The Office of the Australian Information Commissioner (OAIC) and the Australian Charities and Not-for-Profits Commission (ACNC) unveiled new guidance to enhance the management of personal information and data for non-profit organisations, including charities. Recent updates aim to enhance adherence to the Privacy Act 1988 and bolster cybersecurity measures across the sector in response to the increasing frequency of data breaches.
This initiative responds to a significant rise in cybersecurity threats. The OAIC’s report shows a 13% year-over-year increase in data breach notifications for 2023-24, with 67% of these incidents linked to malicious or criminal activities. Recent high-profile incidents, such as the breach involving Pareto Phone, showcase the vulnerabilities that the NFP sector faces.
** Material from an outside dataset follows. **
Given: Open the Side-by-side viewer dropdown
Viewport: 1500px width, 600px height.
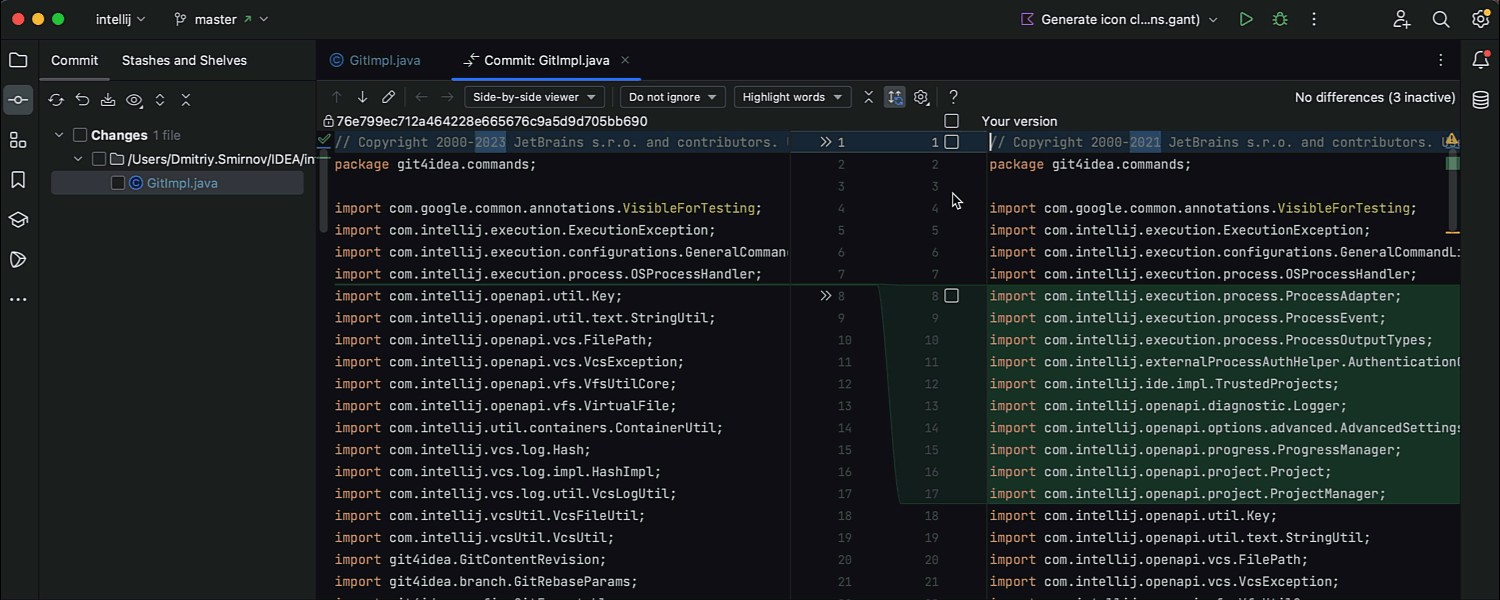Looking at the screenshot, I should click(534, 97).
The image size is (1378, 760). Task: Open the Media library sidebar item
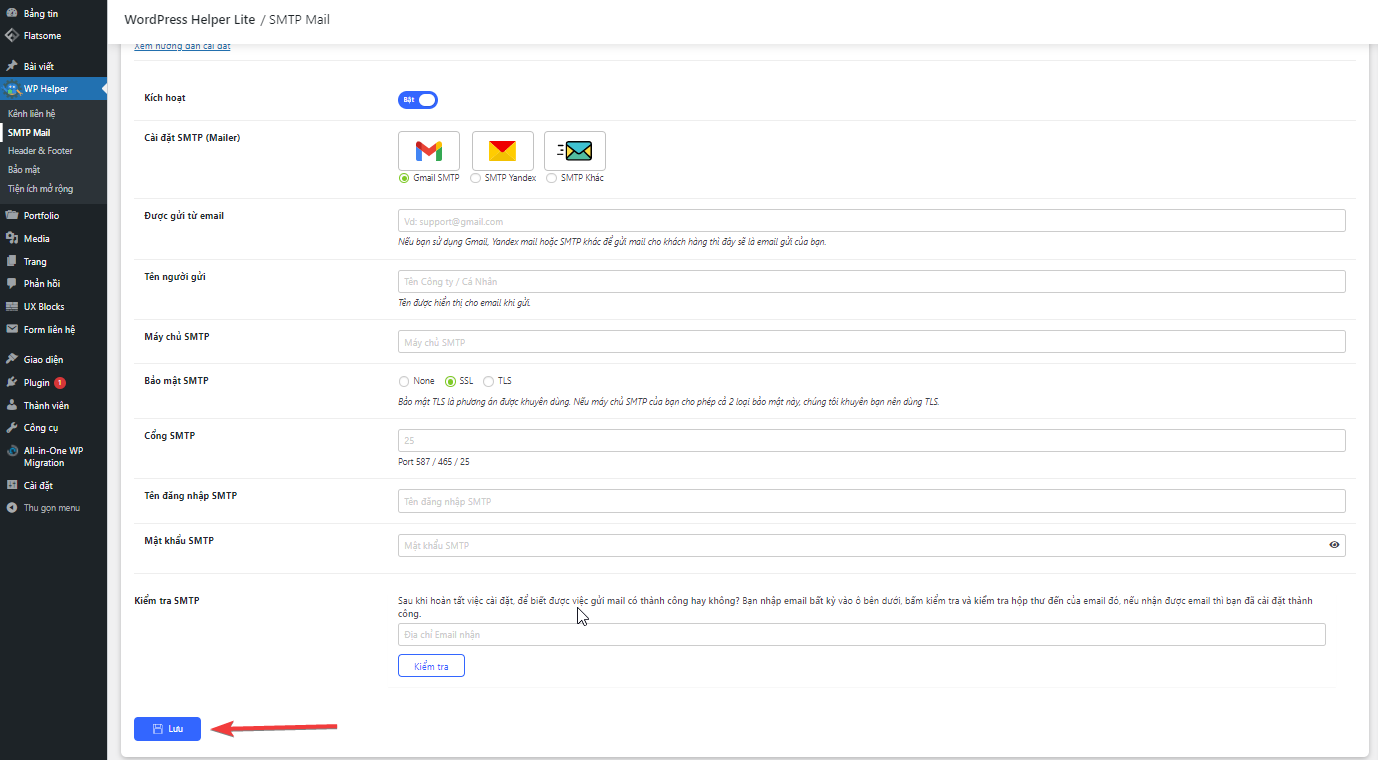pyautogui.click(x=37, y=239)
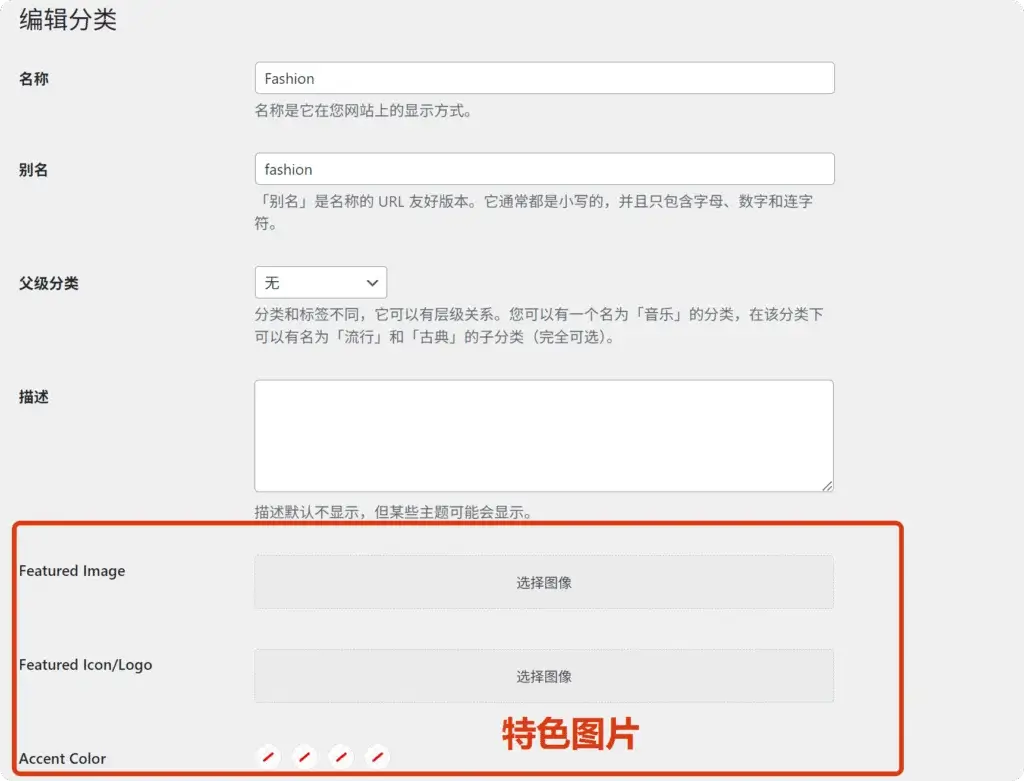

Securing personal information
The revised guidance provides clear, practical measures to address issues related to data retention, compliance, and the transparent management of personal information. The primary areas of emphasis include:
1. Retention and destruction of personal information
The OAIC underscores the dangers of storing personal data indefinitely, noting that keeping it for too long increases cybersecurity risks. NFPs should consider the following recommendations:
- Establish guidelines that specify the maximum length of time to keep donor and supporter data, categorised by the type of engagement (e.g., ongoing donors versus those who have lapsed).
- Educate personnel consistently on retention and destruction protocols to ensure compliance across the organisation.
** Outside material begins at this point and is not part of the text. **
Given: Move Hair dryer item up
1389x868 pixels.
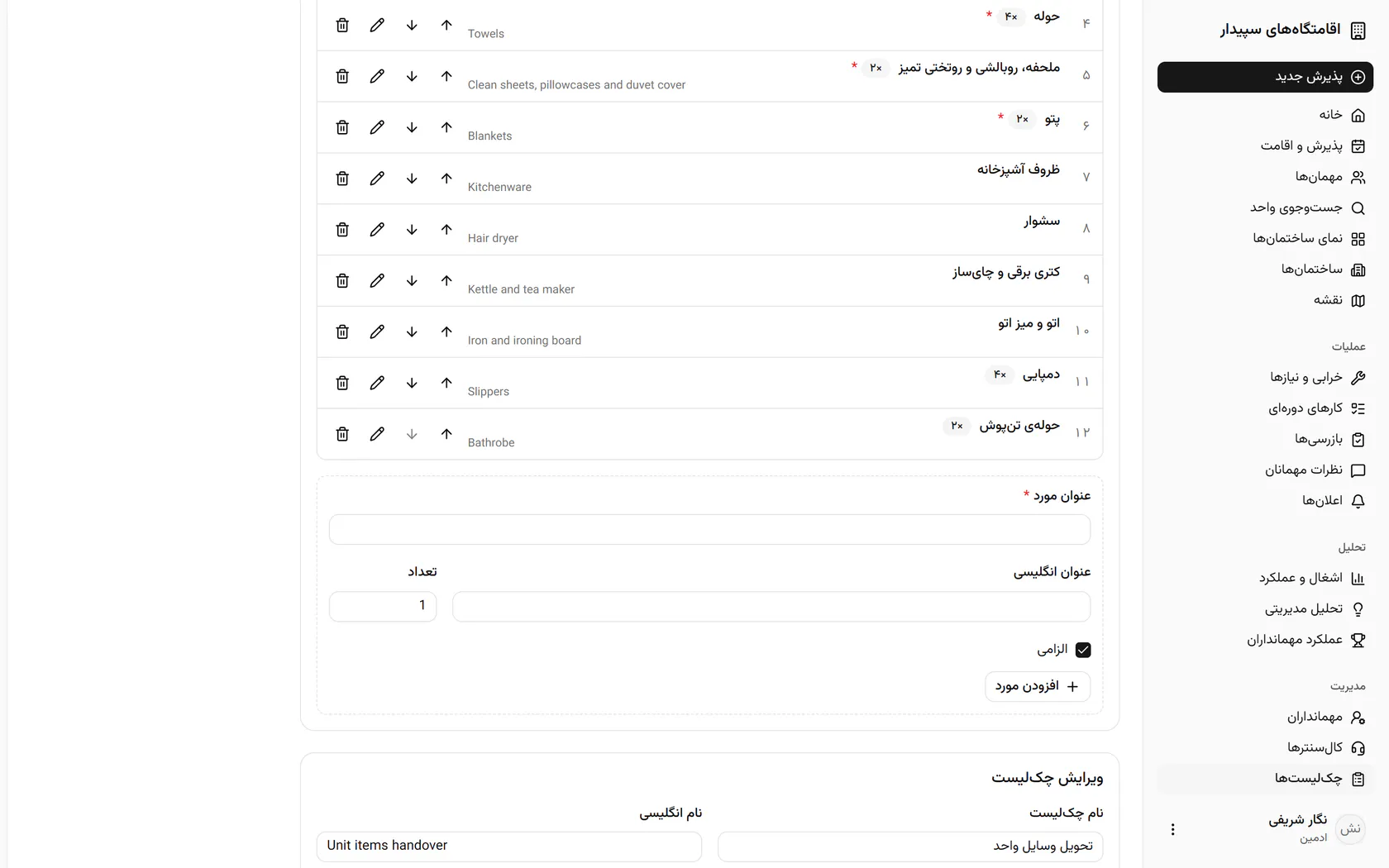Looking at the screenshot, I should coord(446,230).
- Set up notification systems to track the latest engagement dates and pinpoint data that needs secure disposal.
- Honouring donor preferences is essential, especially for those who indicate “Do Not Contact” (DNC) requests, while ensuring precise documentation of these instructions.
“Retaining unnecessary personal information exposes organisations to greater risks. The most important takeaway is that you can’t lose or have stolen data you don’t hold,” stated the OAIC.
2. Privacy practices and donor trust
Effective privacy governance significantly influences how numerous nonprofit organisations interact with stakeholders, particularly donors. The guidance emphasises:
- Ethical data management builds trust and enhances relationships with donors.
- Entities, including those currently exempt, must align with Privacy Act principles, as upcoming legislative changes may extend regulatory oversight to more not-for-profits.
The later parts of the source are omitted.